Item coordinate data:
--- begin ---

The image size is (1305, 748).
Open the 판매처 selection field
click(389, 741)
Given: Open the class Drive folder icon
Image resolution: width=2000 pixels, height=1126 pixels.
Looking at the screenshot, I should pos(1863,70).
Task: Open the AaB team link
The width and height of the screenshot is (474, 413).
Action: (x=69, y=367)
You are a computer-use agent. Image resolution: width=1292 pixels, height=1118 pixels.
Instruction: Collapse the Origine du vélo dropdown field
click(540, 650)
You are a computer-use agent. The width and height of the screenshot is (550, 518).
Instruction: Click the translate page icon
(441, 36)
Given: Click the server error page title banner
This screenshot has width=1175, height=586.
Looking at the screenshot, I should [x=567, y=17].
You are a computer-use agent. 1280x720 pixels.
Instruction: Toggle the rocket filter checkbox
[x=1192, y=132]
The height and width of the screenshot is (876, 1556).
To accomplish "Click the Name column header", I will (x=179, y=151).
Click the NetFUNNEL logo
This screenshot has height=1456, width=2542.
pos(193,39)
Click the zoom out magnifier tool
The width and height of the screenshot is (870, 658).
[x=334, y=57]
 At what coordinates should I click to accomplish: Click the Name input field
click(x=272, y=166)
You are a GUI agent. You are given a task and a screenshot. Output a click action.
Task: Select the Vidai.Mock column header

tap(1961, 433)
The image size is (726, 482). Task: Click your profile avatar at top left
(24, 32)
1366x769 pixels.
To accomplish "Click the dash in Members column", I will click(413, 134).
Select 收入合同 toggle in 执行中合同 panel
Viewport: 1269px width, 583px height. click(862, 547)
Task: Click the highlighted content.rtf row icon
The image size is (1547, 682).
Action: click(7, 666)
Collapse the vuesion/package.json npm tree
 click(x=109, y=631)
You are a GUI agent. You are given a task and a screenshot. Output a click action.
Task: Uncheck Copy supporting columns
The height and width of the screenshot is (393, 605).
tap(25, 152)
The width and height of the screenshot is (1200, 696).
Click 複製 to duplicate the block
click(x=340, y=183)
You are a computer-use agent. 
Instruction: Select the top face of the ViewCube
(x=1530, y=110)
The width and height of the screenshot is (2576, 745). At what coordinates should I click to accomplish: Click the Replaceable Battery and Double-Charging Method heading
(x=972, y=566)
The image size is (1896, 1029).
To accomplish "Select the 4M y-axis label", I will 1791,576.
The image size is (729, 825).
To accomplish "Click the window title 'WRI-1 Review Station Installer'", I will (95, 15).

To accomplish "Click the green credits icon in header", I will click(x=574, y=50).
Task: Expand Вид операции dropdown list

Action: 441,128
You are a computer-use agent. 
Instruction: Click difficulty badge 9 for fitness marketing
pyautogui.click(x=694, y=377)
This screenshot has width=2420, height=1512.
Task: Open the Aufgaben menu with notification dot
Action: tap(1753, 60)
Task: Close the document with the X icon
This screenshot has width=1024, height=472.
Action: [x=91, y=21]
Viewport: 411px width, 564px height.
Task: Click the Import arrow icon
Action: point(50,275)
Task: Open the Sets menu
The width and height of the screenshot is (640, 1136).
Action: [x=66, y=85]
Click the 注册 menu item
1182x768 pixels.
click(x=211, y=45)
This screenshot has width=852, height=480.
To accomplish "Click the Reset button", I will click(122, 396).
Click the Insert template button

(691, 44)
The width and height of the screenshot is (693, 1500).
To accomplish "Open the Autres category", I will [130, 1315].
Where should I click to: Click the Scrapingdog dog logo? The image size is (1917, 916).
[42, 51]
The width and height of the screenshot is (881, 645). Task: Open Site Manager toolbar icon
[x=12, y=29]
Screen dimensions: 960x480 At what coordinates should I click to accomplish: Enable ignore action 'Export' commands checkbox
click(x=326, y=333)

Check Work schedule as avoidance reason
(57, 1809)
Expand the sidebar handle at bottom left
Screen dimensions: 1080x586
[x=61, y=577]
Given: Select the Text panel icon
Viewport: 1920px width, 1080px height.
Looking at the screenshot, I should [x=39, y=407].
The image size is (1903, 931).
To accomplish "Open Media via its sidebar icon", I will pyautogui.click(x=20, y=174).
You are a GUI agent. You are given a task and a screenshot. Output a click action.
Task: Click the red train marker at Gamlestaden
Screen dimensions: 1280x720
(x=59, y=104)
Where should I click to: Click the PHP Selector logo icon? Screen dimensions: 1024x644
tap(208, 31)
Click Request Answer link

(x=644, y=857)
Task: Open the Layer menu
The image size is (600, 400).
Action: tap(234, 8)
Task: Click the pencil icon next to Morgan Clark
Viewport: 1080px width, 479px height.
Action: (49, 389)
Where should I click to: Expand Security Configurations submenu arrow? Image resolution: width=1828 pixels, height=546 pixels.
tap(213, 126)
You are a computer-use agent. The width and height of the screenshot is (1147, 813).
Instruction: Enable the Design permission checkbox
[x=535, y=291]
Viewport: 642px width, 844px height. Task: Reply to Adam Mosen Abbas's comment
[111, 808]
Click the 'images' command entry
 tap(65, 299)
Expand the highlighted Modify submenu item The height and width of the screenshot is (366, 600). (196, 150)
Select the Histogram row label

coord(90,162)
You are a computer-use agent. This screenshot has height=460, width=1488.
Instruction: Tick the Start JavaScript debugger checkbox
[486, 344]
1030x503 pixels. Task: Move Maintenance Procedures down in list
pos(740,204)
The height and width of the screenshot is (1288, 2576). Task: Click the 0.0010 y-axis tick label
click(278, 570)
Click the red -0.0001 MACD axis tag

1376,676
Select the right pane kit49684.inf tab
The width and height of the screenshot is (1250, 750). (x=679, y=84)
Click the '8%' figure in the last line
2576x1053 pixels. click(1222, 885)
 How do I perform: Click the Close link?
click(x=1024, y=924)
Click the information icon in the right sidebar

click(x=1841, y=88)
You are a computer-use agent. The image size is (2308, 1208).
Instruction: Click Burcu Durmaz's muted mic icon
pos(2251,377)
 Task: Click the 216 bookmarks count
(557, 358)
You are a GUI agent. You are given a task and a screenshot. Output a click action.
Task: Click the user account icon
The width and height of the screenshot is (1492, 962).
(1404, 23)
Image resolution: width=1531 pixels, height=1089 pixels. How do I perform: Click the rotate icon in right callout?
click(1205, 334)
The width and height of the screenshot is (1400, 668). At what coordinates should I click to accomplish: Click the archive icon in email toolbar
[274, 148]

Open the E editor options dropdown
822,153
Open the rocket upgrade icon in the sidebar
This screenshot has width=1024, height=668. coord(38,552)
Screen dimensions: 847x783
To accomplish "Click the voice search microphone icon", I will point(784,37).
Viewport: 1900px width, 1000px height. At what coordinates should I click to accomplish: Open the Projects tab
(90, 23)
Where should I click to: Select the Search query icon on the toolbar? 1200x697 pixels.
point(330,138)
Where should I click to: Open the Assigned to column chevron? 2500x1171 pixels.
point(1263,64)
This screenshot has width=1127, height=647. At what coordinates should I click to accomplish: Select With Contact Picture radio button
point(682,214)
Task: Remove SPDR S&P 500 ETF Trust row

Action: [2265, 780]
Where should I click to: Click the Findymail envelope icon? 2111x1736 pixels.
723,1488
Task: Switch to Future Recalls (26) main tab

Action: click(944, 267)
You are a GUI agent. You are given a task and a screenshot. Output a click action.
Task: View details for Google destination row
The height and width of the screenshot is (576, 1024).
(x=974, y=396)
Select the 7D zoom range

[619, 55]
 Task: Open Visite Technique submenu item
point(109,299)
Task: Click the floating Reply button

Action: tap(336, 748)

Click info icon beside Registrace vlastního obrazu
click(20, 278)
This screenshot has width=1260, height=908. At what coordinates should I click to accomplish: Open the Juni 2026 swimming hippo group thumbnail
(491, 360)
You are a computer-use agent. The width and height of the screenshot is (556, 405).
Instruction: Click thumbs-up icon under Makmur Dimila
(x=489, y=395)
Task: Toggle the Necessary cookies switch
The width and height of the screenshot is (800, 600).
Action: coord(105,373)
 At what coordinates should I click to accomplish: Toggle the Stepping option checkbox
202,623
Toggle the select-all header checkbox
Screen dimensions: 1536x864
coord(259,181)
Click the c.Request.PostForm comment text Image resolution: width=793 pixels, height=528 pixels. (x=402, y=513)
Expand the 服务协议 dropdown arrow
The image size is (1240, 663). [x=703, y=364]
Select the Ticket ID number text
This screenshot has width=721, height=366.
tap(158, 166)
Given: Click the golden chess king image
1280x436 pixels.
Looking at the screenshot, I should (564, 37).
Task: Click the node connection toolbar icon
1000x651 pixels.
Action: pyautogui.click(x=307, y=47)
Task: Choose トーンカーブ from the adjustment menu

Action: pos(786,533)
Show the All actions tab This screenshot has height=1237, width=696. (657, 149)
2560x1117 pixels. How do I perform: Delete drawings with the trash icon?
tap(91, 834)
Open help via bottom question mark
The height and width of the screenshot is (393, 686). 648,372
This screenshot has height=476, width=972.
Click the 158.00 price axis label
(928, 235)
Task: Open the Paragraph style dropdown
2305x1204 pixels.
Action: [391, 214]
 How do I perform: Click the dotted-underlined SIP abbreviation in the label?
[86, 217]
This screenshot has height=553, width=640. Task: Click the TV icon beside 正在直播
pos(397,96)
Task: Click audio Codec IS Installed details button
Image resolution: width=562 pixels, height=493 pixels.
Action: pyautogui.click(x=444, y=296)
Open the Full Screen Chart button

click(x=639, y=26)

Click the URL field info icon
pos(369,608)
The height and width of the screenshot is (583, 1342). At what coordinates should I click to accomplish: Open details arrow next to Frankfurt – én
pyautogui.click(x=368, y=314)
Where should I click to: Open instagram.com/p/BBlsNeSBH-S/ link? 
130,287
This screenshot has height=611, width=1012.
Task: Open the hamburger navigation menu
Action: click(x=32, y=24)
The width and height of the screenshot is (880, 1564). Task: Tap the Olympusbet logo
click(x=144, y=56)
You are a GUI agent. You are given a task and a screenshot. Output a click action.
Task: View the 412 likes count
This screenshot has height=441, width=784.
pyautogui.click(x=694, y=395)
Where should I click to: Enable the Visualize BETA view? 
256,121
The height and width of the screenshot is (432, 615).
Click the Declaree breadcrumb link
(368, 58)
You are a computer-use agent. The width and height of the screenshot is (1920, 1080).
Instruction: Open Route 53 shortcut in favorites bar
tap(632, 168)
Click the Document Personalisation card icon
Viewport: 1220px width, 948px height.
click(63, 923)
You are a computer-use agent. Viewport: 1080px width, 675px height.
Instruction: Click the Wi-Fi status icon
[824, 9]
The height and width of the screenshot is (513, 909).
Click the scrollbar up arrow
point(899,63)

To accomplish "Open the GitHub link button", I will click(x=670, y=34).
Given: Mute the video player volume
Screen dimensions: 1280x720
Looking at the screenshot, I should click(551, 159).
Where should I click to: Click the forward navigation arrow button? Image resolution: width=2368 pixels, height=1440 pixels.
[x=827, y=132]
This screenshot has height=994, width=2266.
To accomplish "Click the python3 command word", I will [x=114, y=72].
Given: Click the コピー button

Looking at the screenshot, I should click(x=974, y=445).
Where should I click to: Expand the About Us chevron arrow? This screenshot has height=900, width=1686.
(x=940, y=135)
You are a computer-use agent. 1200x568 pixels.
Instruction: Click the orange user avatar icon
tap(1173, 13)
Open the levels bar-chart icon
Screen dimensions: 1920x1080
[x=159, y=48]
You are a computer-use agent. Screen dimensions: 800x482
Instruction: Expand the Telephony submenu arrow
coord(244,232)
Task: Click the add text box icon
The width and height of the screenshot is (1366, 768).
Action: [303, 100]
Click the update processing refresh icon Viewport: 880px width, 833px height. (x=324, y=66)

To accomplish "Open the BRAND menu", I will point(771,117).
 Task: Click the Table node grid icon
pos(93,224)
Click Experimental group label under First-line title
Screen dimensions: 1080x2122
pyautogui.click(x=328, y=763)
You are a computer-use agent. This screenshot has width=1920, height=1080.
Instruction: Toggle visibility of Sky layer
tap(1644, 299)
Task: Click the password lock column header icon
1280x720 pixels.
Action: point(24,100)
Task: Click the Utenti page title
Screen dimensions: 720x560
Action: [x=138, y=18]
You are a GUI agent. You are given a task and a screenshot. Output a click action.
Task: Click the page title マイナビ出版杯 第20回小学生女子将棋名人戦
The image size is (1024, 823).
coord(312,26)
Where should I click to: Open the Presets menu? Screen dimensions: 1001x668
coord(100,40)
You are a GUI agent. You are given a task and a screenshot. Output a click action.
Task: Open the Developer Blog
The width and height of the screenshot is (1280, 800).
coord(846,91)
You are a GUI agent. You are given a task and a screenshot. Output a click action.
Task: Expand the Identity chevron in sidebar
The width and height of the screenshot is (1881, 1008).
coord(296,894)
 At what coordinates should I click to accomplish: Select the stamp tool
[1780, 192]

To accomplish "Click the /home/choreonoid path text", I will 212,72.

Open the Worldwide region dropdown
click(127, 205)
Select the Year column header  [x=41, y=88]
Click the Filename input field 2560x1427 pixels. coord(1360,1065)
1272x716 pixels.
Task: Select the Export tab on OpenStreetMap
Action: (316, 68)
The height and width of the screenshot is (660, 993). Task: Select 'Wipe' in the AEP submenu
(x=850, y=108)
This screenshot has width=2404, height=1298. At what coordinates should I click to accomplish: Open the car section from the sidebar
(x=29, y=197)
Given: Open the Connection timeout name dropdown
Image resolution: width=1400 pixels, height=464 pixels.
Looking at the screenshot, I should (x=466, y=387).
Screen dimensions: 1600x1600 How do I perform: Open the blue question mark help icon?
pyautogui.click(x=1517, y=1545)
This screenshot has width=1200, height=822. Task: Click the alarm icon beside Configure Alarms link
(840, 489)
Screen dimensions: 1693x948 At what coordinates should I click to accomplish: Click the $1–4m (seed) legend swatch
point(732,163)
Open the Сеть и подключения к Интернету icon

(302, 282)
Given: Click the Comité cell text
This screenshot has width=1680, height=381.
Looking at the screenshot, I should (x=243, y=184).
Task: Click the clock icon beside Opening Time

--- end ---

Rewrite the lines from the line with "Open the Worldwide region dropdown" up to and including the line with "(x=850, y=108)", replacing "dropdown" with "drop-down list" and keeping all else unchanged.

Open the Worldwide region drop-down list
click(127, 205)
Select the Year column header  [x=41, y=88]
Click the Filename input field 2560x1427 pixels. coord(1360,1065)
1272x716 pixels.
Task: Select the Export tab on OpenStreetMap
Action: (316, 68)
The height and width of the screenshot is (660, 993). Task: Select 'Wipe' in the AEP submenu
(x=850, y=108)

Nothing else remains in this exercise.